Candidate for the Lee B. Lusted Student Prize Competition
Purpose: To develop data-driven, evidence-based guidelines for deciding when to initiate arteriovenous fistula (AVF) creation in individuals with progressive chronic kidney disease (CKD).
Method: We developed a Monte Carlo simulation model to evaluate existing and alternative guidelines to determine optimal timing of referral for AVF creation with respect to quality-adjusted life expectancy, proportion of CKD patients starting HD with an AVF or central venous catheter (CVC), and proportion of patients who have a functional AVF that goes unused. Based on estimated glomerular filtration rate (eGFR) measurements for a cohort of 860 CKD patients, we fit patient-specific regression models so as to simulate eGFR values over time. We combined primary data on AVF referral-until-surgery time and literature estimates of fistula failure rates to model if or when an AVF can be used to support HD. We used health state utility estimates from the literature to evaluate quality-adjusted life expectancy.
Result: Guidelines that recommend AVF referral within a 9-12 month window of anticipated HD start time appear optimal, improving upon eGFR threshold-based guidelines by between 5.6 to 22.3 quality-adjusted life days depending on which threshold is considered.

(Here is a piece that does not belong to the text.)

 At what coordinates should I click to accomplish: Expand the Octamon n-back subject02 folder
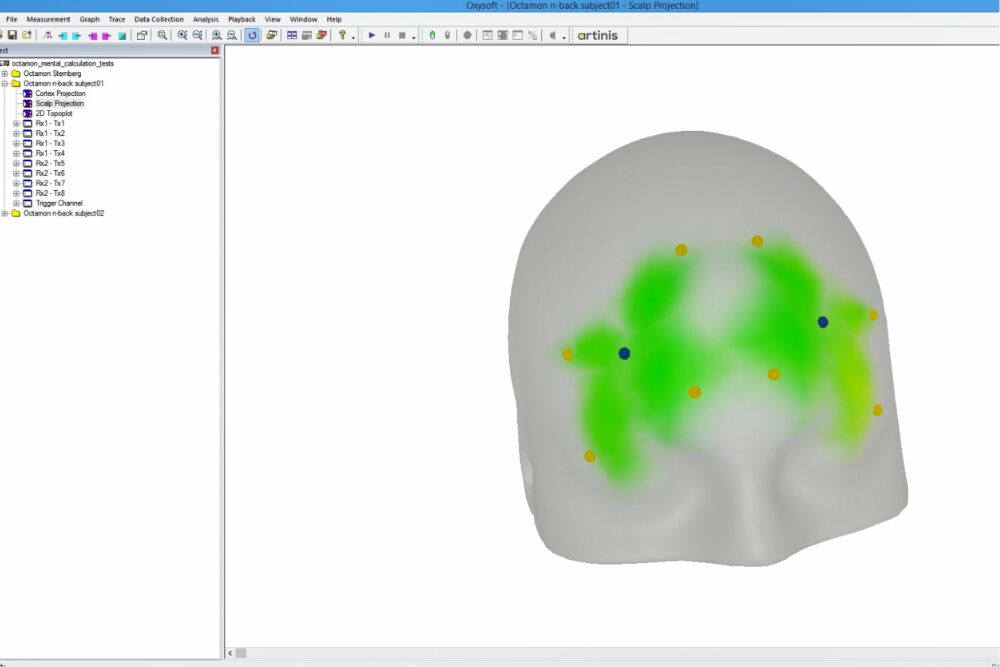click(5, 213)
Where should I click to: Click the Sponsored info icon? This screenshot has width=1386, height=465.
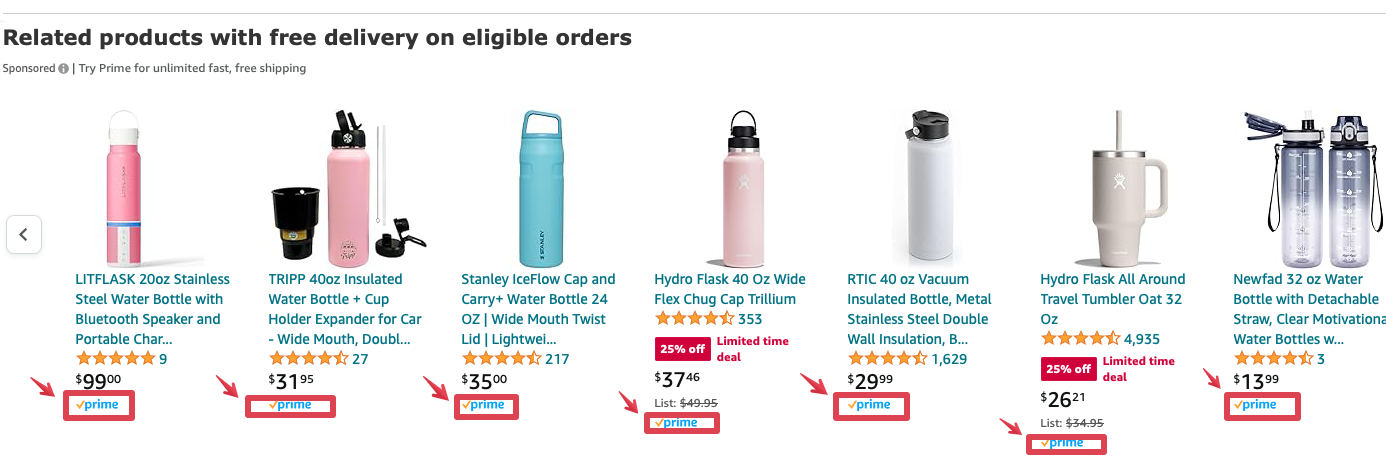[x=63, y=69]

A policy that waits until HD is needed before referring patients for AVF yields an average decrease of 31.9 quality-adjusted life days per patient relative to the optimal policy. A 12 month preparation window would result in 8.5% of 50-60 year olds having a wasted functional AVF, with the percentage more than doubling to 18.4% for patients 80-90 years old.
Conclusion: Our results consistently demonstrate that guidelines based on initiating AVF within a time window of the anticipated dialysis start date outperform guidelines based on eGFR falling below some threshold. There is a higher chance the elderly will have unused AVFs, and therefore separate guidelines might be considered for that subpopulation.